The good news for wealth managers is that both the population and wealth of high-net-worth individuals are at record highs, and trust in advisors also rose sharply last year. However, those wealthy clients under 40 will require a lot more attention in the future.

The population of high-net-worth-individuals (HNWIs) with more than $1 million in investable assets in the U.S. jumped 17% to 4 million and their investable wealth rose by 18% to reach nearly $14 trillion, according to the U.S. Wealth Report 2014 released by Capgemini and RBC Wealth Management.

Trust in wealth managers and firms increased 12 percentage points each to 84% and 87% respectively, according to a survey done for the report.

"The fact that trust is up is really good news," says William Sullivan, head of Capgemini's Global Financial Services Market Intelligence. "But the real challenge for wealth managers is that despite an increase in trust, the assessment of their performance was down overall, and especially from clients under 40."


Paradoxically, that discrepancy is being driven by clients' "huge expectations" as a result of the continuing bull market, Sullivan believes.

In addition, the report showed that younger HNWIs are demanding more digital contact from their advisors, see their needs as more complex, are more interested in social impact investing and want more family wealth advice, Sullivan notes.
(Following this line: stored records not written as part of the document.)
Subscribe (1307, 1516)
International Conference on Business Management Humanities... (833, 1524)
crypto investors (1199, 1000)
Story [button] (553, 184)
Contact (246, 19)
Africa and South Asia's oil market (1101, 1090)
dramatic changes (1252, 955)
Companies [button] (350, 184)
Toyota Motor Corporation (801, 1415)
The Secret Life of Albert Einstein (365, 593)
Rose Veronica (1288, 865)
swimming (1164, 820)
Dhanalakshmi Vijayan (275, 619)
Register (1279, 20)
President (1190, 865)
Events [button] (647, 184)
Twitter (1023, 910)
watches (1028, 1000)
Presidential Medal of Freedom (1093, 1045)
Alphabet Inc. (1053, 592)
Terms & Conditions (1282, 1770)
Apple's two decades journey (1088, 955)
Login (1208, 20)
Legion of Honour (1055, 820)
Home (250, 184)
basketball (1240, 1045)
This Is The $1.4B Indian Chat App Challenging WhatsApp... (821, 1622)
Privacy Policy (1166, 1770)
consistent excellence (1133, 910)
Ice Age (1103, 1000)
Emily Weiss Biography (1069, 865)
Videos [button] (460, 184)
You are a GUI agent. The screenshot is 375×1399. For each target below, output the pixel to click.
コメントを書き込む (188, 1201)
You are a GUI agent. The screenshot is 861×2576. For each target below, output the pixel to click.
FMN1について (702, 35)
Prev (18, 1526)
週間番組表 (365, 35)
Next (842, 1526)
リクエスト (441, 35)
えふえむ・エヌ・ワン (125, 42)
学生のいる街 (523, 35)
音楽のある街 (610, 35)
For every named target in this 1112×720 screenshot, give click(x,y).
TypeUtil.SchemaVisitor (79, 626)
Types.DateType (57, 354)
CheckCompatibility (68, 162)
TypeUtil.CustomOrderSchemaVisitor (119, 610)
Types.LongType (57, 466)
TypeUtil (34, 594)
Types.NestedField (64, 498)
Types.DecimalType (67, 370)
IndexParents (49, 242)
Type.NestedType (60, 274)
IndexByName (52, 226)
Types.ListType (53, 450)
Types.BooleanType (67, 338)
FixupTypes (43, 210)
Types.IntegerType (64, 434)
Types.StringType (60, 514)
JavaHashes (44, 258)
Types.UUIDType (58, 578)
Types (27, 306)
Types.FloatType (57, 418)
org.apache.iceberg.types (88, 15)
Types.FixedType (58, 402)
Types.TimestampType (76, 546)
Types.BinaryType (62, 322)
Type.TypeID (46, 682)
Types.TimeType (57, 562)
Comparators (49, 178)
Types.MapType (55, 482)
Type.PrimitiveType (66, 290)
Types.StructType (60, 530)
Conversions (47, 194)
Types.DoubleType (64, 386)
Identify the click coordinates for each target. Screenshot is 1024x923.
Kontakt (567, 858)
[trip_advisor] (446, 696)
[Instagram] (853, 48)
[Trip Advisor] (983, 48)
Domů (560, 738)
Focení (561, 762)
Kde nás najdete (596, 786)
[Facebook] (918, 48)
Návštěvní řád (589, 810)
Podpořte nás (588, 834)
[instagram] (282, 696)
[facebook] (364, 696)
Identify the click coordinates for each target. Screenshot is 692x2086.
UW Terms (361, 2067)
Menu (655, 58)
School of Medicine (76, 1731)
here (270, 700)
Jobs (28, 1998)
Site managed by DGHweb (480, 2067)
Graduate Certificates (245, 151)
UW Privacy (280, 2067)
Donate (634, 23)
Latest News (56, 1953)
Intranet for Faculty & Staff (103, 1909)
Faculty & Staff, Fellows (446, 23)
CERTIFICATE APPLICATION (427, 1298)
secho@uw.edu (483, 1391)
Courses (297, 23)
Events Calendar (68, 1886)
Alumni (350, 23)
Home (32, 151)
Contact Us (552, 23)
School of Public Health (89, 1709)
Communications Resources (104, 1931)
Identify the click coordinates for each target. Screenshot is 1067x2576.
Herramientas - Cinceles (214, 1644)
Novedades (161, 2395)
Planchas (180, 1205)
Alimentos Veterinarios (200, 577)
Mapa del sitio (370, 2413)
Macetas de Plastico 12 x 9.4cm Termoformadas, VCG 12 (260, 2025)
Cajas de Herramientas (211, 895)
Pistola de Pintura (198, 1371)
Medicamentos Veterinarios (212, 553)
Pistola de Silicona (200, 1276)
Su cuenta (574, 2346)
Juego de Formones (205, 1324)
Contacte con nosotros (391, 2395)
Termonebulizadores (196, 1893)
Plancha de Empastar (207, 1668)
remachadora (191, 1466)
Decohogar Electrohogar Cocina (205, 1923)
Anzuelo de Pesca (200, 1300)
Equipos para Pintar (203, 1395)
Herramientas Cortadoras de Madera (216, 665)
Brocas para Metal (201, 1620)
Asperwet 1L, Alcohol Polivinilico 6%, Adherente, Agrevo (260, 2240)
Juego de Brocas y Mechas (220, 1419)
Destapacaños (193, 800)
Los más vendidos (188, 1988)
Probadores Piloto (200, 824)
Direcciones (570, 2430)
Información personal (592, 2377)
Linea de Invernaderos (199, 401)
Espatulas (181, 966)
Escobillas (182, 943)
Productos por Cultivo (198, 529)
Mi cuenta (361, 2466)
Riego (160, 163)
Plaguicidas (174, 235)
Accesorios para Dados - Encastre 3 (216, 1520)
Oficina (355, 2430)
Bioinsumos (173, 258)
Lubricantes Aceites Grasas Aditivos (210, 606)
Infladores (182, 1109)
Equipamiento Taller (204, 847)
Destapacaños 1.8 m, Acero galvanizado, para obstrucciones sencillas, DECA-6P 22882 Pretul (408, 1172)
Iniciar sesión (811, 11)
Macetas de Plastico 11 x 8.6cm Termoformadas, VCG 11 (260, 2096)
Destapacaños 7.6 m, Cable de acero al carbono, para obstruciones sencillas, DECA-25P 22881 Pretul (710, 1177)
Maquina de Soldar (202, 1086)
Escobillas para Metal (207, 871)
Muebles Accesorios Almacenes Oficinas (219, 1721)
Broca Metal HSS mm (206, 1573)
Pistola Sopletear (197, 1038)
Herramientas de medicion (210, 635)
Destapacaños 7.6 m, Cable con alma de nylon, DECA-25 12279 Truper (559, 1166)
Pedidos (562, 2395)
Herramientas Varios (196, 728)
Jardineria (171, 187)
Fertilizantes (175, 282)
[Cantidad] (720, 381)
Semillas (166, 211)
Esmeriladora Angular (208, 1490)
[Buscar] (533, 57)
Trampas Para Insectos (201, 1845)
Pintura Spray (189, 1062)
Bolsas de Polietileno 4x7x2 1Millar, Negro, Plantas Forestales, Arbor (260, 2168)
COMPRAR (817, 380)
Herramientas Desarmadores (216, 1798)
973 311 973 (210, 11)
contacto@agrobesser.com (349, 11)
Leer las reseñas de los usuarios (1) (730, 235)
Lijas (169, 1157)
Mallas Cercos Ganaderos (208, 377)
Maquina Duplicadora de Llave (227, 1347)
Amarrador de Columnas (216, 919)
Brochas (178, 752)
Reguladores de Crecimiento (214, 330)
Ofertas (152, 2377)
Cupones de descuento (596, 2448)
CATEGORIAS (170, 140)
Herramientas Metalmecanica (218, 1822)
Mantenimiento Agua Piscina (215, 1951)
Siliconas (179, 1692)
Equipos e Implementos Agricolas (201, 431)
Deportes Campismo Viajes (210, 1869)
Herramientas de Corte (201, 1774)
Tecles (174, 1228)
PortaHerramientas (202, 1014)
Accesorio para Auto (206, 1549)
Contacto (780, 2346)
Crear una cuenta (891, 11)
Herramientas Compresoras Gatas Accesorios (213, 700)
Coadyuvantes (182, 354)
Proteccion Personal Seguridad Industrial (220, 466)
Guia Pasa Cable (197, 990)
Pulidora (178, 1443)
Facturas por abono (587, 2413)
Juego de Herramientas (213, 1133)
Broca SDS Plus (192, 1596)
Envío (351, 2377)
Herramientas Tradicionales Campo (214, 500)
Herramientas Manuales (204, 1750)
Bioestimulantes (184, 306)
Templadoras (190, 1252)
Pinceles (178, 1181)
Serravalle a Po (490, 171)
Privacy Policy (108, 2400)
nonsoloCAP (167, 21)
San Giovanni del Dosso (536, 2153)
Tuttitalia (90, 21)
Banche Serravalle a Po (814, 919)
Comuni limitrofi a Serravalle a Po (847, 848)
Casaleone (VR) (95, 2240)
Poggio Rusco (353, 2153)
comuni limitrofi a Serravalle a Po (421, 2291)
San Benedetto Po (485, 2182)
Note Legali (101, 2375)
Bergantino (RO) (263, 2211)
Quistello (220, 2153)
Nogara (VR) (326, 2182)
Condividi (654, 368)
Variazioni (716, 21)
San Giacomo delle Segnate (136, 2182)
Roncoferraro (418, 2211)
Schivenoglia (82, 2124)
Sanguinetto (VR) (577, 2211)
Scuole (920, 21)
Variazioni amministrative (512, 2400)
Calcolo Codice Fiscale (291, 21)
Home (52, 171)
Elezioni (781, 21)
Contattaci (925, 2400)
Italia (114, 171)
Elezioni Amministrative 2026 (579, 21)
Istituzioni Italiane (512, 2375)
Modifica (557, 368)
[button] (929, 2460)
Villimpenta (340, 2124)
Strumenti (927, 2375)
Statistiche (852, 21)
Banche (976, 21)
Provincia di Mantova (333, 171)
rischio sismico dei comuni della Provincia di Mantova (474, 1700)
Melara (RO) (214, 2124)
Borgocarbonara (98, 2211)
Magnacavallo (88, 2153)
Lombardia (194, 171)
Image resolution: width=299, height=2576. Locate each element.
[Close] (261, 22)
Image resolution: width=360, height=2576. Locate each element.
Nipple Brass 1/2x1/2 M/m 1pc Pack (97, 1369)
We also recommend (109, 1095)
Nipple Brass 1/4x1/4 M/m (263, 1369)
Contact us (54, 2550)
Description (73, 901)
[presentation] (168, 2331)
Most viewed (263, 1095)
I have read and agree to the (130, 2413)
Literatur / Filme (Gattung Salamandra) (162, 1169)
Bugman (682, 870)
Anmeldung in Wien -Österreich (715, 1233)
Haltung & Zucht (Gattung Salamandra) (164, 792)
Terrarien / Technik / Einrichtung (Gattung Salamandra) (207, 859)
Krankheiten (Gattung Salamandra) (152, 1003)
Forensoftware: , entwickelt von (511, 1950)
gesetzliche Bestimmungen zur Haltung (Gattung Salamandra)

To be sure, the U. S. wealth market is on a roll. Thanks to a continued economic recovery, strong equity market performance, rising real estate values and record domestic oil production, growth rates of both the HNWI population and HNWI wealth in the U.S. strongly outpaced global averages.


A dozen metropolitan markets - accounting for 75% of U.S. HNWI wealth - drove the increases: New York, Los Angeles, Chicago, Washington D.C., San Francisco, Boston, Philadelphia, Houston, San Jose, Dallas, Detroit, and Seattle.

Markets with a technology and energy orientation, including Dallas, Houston and San Jose grew the fastest, while New York remained the top wealth market by far, with 894,000 HNWIs and over $3.2 trillion in assets (second-ranked Los Angeles has 330,000 HNWIs and over $1.2 trillion in assets). However, New York recorded the second lowest growth rate (12%) in HNWI population of the top 12 markets, ranking only slightly higher than Detroit (11%).


According to the survey, wealthy clients in the U.S. overwhelmingly preferred to work with a single firm versus multiple firms.

"It's clear that clients want a single point of contact for holistic advice," says Rob Spawn, senior managing director for RBC. "Younger clients especially indicated they would consider leaving a firm that doesn't offer an integrated channel experience."

Wealthy individuals under 40 are also highly focused on making a positive impact on society through investing time, money or expertise, the survey found, with 81% citing driving social impact as extremely or very important.

Female HNWIs are also focused on driving social impact, with 62% citing it as extremely or very important, compared to 50 % of their male counterparts.

The preferences and increasing importance of women and younger wealthy clients was a key takeaway from the report, according to Sullivan. "We need to make sure we have tailored offerings for female and millennial investors," he says.